Nearly all of the participating institutions were in the United States and 85 percent of them had been inspected by the CAP within the past two years. Teaching hospitals represented about 34 percent of participants, while 19 percent of participants had a pathology residency program. Slightly more than 88 percent transmitted orders to reference laboratories electronically, with the remainder using computer printouts or handwritten requisitions. Only about 43 percent of participants reported that they routinely (that is, at least quarterly) monitor their send-out test order entry error rate.
First, the good news: The study found that 99.4 percent of the time, participants routed send-out tests to the correct reference laboratory. The findings regarding order entry errors, however, “were more worrisome,” Dr. Valenstein says.
Before conducting the study, he says, he and Dr. Stankovic “speculated that order entry for send-out tests might be less accurate than orders for routine tests, because order entry staff are likely to be less familiar with the names of esoteric tests and because there are so many different esoteric tests to choose from. And that is exactly what we found.” At the median institution, the order entry error rate for send-out tests was two percent, about twice the rate for routine tests.
Not only that, but the error rate varied widely from laboratory to laboratory. “The bottom fourth of laboratories made order entry errors on more than five percent of send-out tests, while the top fourth of laboratories made order entry errors on fewer than 0.3 percent of tests—a 10-fold difference,” the study says.
Some of that variation is simply the result of sampling. “Even if every laboratory had the same error rate, there would be some variation because staff at each laboratory only looked for errors in a sample of send-out orders,” Dr. Valenstein explains. Still, the effects of sampling cannot explain all of the variation among laboratories. Simply put, “Some laboratories order esoteric send-out tests much more accurately than others,” he says.

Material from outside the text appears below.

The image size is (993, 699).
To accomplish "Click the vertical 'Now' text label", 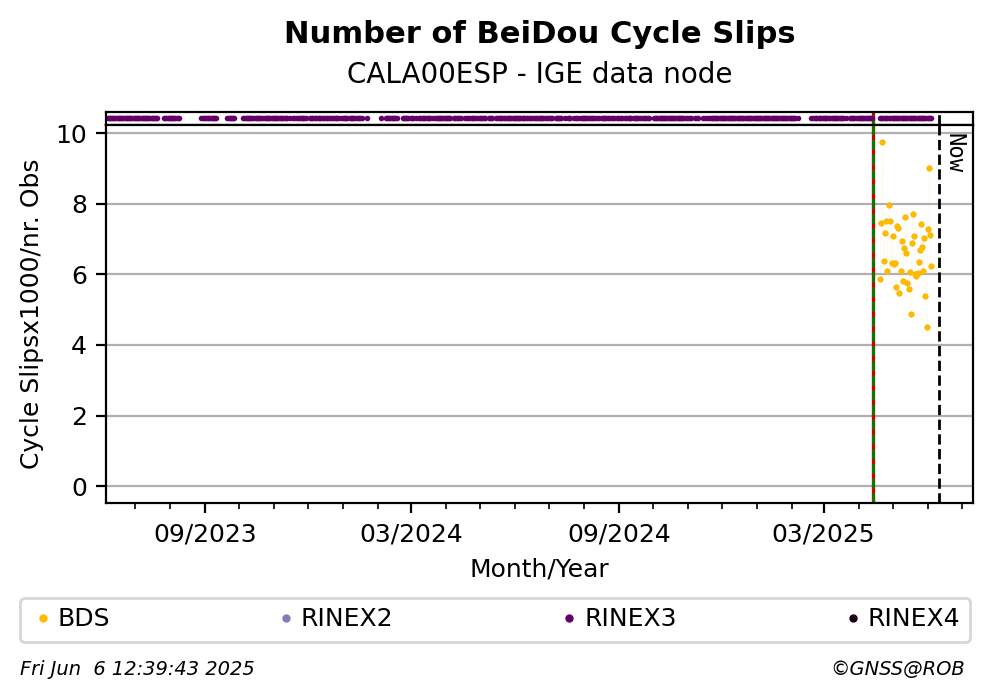I will 957,153.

Why is that? The study authors can’t say. “We would have liked to identify factors that were associated with better performance, because those associations would have allowed us to make data-driven recommendations about how to reduce order entry error rates,” Dr. Valenstein says. “But we didn’t find any institutional practices that were significantly associated with lower order entry rates. Studies such as this one have only moderate statistical power to detect associations. Unless an effect is large, we can miss it.”
Among the factors the study was unable to link to error rate were training of staff who handle send-out orders, the presence or absence of an electronic interface with the reference laboratory, and the inclusion of esoteric tests in the primary laboratory’s test catalog. However, the authors were surprised to find that one factor was associated with an increase in laboratories’ send-out test error rate: the use of specific, rather than miscellaneous, test codes.

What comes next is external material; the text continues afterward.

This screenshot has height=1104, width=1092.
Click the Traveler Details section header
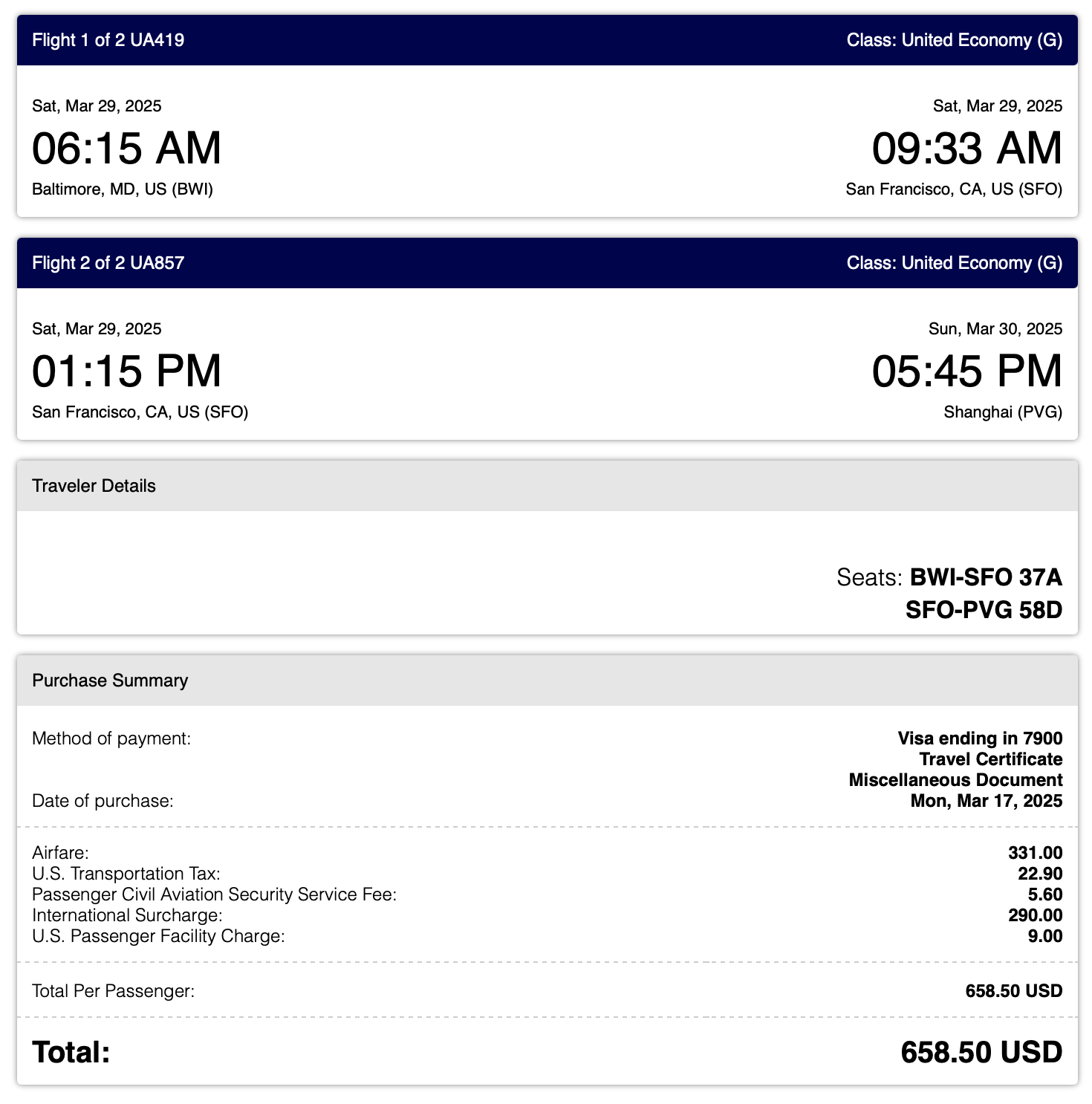[94, 486]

“When a send-out test was ordered with a ‘miscellaneous’ test code—a code used for a variety of send-out tests—there was a 3.9 percent chance that an order entry error would occur. In contrast, 5.6 percent of tests ordered with a ‘specific’ test code—a test code reserved for a particular send-out test—had order entry errors,” says Dr. Valenstein.

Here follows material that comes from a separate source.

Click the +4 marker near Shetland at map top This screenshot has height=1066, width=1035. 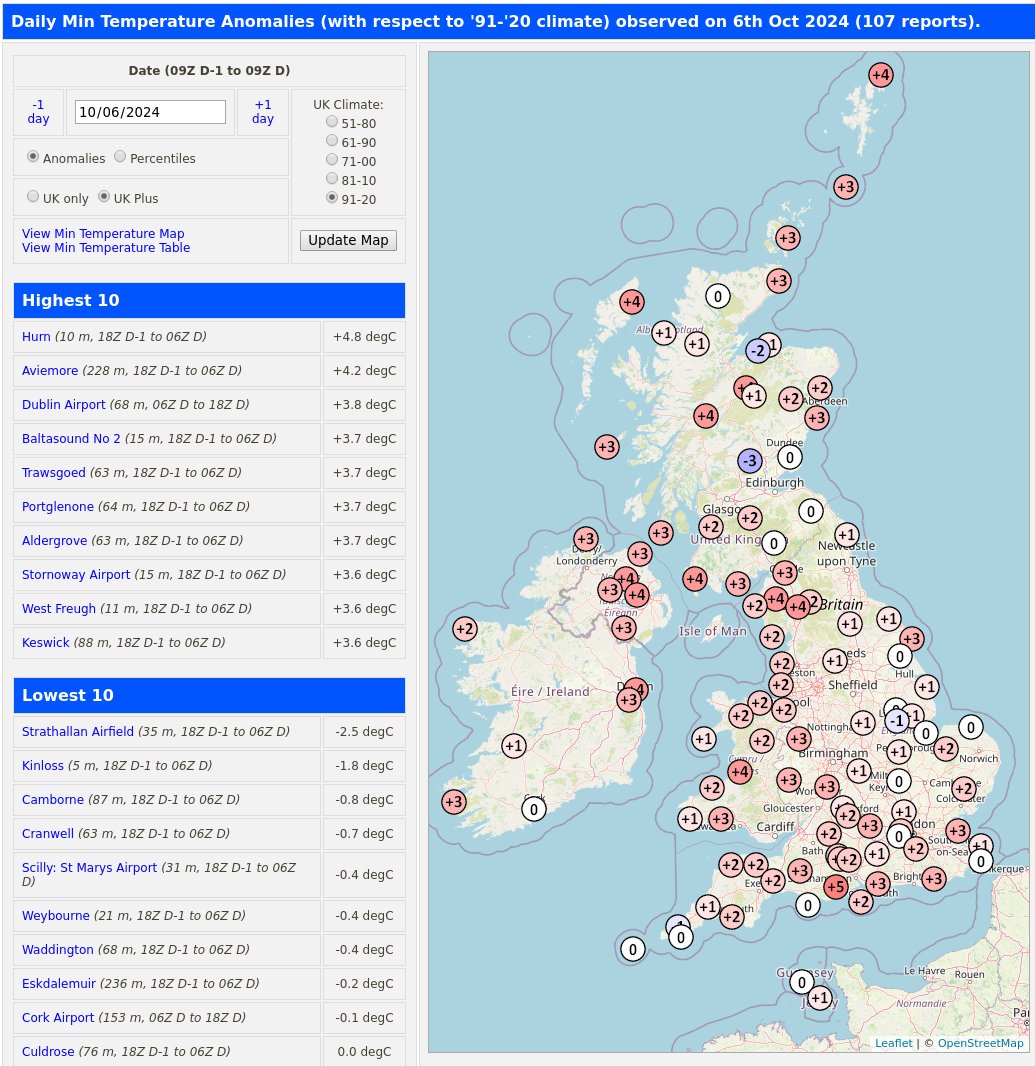880,75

“This finding surprised us. We had expected to find exactly the opposite relationship,” he adds.
Dr. Valenstein speculates that front-line order entry staff, who must interpret physician orders and select the correct test code in the computer, aren’t familiar with the names of many esoteric tests. This is especially problematic if the physician hasn’t clearly indicated the esoteric test he or she wants.
“In contrast, when a miscellaneous test code is ordered by front-line staff, along with the text the physician used to describe the test, order entry of the specific test code is performed down the line in a send-out area or at the reference laboratory itself, where staff are more familiar with esoteric tests,” Dr. Valenstein says. “These individuals are likely to make fewer errors. And we know from earlier studies that nonphysicians often modify physician orders to make them better. I suspect this sort of modification is going on when experienced order entry staff order specific test codes for esoteric tests.”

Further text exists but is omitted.